Similar to Visibly, 1-800 Contacts appears neither to have applied for premarket clearance for its ExpressExam online eye test, nor met the standard of being substantially equivalent as a legally marketed visual acuity test, AOA President Barbara L. Horn, O.D., argues in a letter dated Sept. 25 to the FDA. For these reasons, the letter states, 1-800 Contacts' prescription renewal platform violates the federal Food, Drug and Cosmetic Act (FDCA). 

"FDA should not permit the continued marketing of the 1-800-Contacts device until CDRH (FDA's Center for Devices and Radiological Health) has reviewed the safety and efficacy issues raised by the device," Dr. Horn says in the letter. "Because the device is not substantially equivalent to visual acuity charts or any other existing classification regulation for ophthalmic devices, it is necessarily considered a Class III device for which an approved PMA is required. (21 U.S.C. §§ 360c(f)(1), 360e(a)(2)). Marketing of the product is, therefore, unlawful until FDA has approved a PMA or has otherwise allowed the marketing of the device.   

"As with Opternative, we respectfully submit that the considerations set forth in this letter should lead to a prompt recall of the 1-800 Contacts device," she adds. 

Recall notices are issued by companies when told by the FDA a product is being offered in violation of federal law. The letter was sent to the FDA's Jeffrey Shuren, director of the Center for Devices and Radiological Health, and William Maisel, M.D., director of the office of Product Evaluation and Quality. 

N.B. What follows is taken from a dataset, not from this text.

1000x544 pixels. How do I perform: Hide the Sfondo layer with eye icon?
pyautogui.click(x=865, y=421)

AOA concerns about online eye test's marketing

It's not the first time the AOA has complained to a federal agency about 1-800 Contacts' marketing and safety.

This spring, for instance, 1-800 Contacts changed how it marketed its online eye test after the AOA complained about the name of the device to the Federal Trade Commission. The AOA called the company's use of the word "exam" in the name of the device a "material misrepresentation" of the service, adding that the name could potentially harm members of the public if they decided to forgo a comprehensive eye examination with a doctor of optometry and instead took the ExpressExam test. Later, the company changed the language on its website and required that consumers acknowledge they understood the difference between a comprehensive eye examination versus the ExpressExam.

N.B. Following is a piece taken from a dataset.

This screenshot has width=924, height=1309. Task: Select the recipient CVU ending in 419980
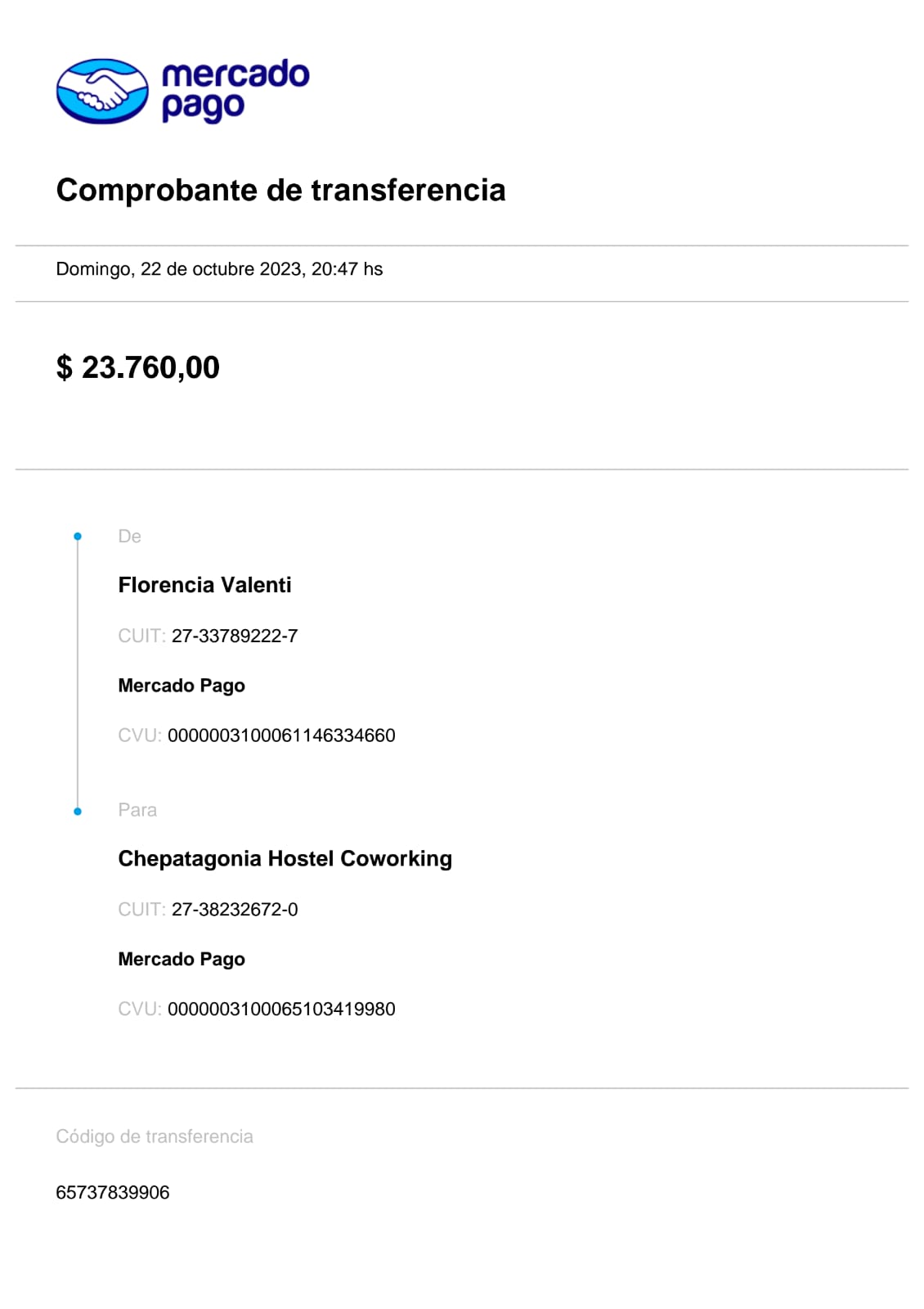coord(281,1009)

The Sept. 25 letter further argues:

• That 1-800 Contacts claims its device is "just like the doctor's office" and is marketed as a replacement for an examination by an eye doctor. Yet, the AOA notes ExpressExam is not like a doctor's office because no one makes sure the test is performed correctly, checks to see the fit is correct as prescribed or checks for eye diseases.
• That the 1-800 Contacts' device is not substantially equivalent to visual acuity charts. "The 1-800-Contacts device relies on the lay consumer's self-reported adherence to its instructions in lieu of an eye care professional's administration of the test, which is different from current uses of a visual acuity chart," the AOA letter pointed out. 
• That 1-800 Contacts' online test raises questions of safety and effectiveness because the device is a self-test and lacks the ability to accurately diagnose underlying conditions. There's also potential for lens misfit, particularly in the case of a change in brands, because the lenses are not fit by an eye doctor. 

Says the letter: "Indeed, the device is strikingly similar to the online eye exam of Opternative, Inc. (renamed Visibly in 2018), which was the subject of an FDA warning letter on Oct. 30, 2017. In that letter, the agency stated that the On-Line Opternative Eye Examination Mobile Medical App was a device requiring premarket submission in order to allow the FDA to evaluate its safety and effectiveness. 

"That warning letter further indicated that the device was both adulterated and misbranded, and it directed that Opternative immediately cease commercial distribution of the device. Significantly, the Opternative device was recently recalled for 'lack of 510(k) clearance' in 2019. For the reasons set forth below, the AOA respectfully submits that the 1-800 Contacts device likewise lacks the appropriate FDA clearance or approval. Moreover, the device poses undue health risks to consumers."